#### Provided material

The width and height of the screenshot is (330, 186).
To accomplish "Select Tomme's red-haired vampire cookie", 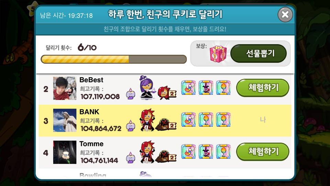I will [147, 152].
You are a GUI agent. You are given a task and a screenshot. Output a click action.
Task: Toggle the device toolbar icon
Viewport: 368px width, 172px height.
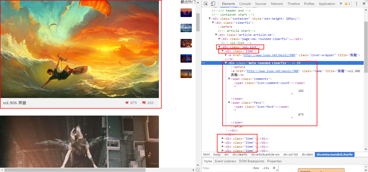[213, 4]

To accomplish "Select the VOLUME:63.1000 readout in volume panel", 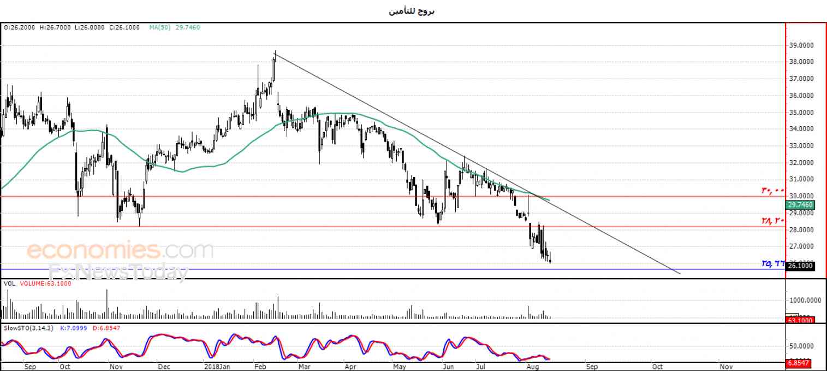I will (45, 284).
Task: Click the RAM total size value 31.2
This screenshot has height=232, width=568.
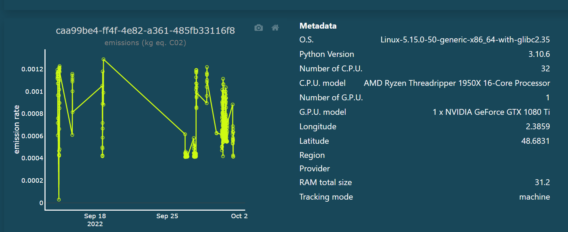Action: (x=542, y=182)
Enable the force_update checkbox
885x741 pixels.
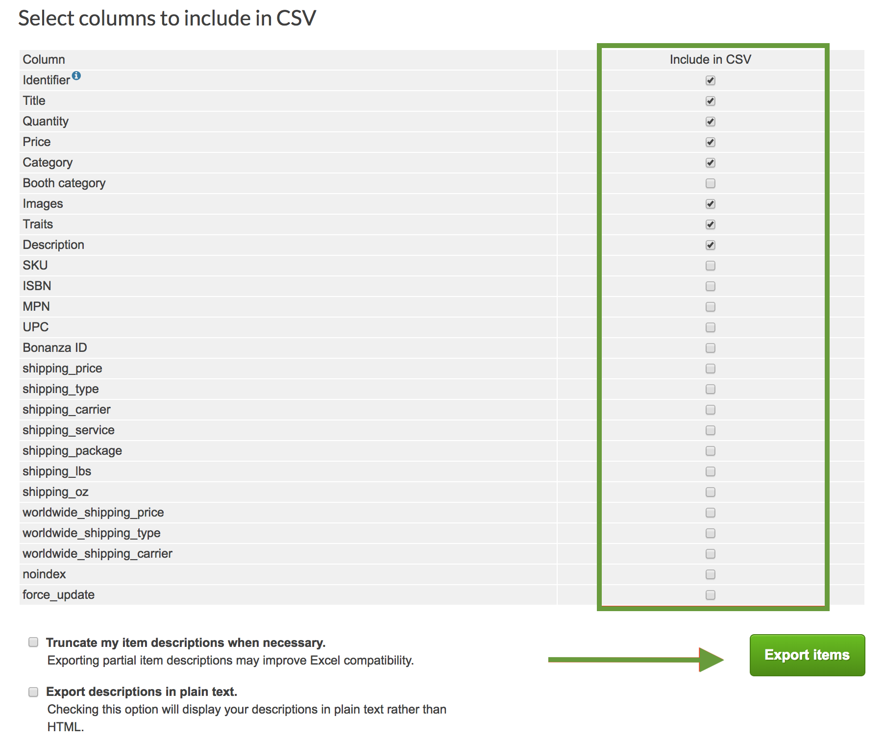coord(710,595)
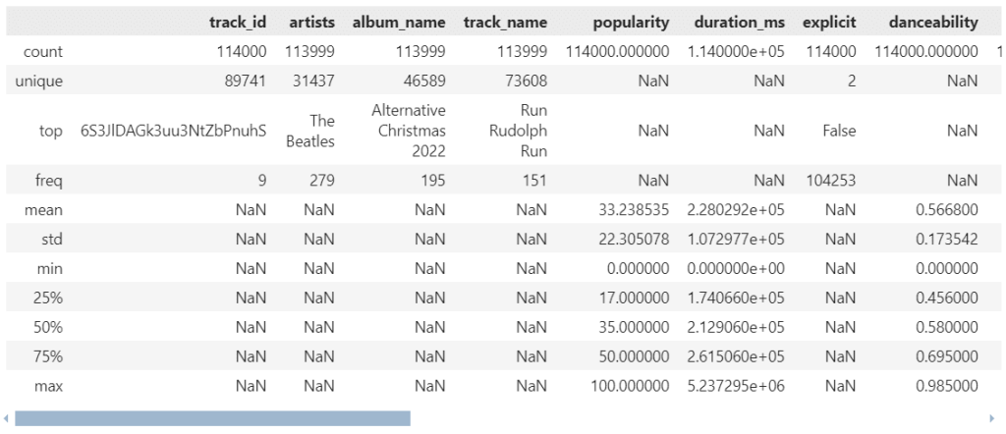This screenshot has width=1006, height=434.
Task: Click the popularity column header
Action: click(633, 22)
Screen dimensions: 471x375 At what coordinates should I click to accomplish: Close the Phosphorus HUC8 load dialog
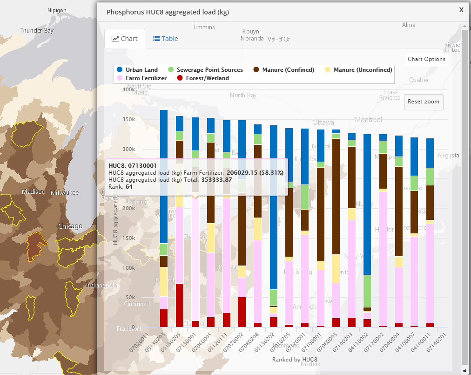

########

What is required: Set down exactly, line for line, the data from the line that contains "885x741 pixels." through its last line, keeping pictures out.

Task solution:
885x741 pixels.
coord(710,595)
This screenshot has width=1006, height=434.
Task: Click the popularity column header
Action: click(633, 22)
Screen dimensions: 471x375 At what coordinates should I click to accomplish: Close the Phosphorus HUC8 load dialog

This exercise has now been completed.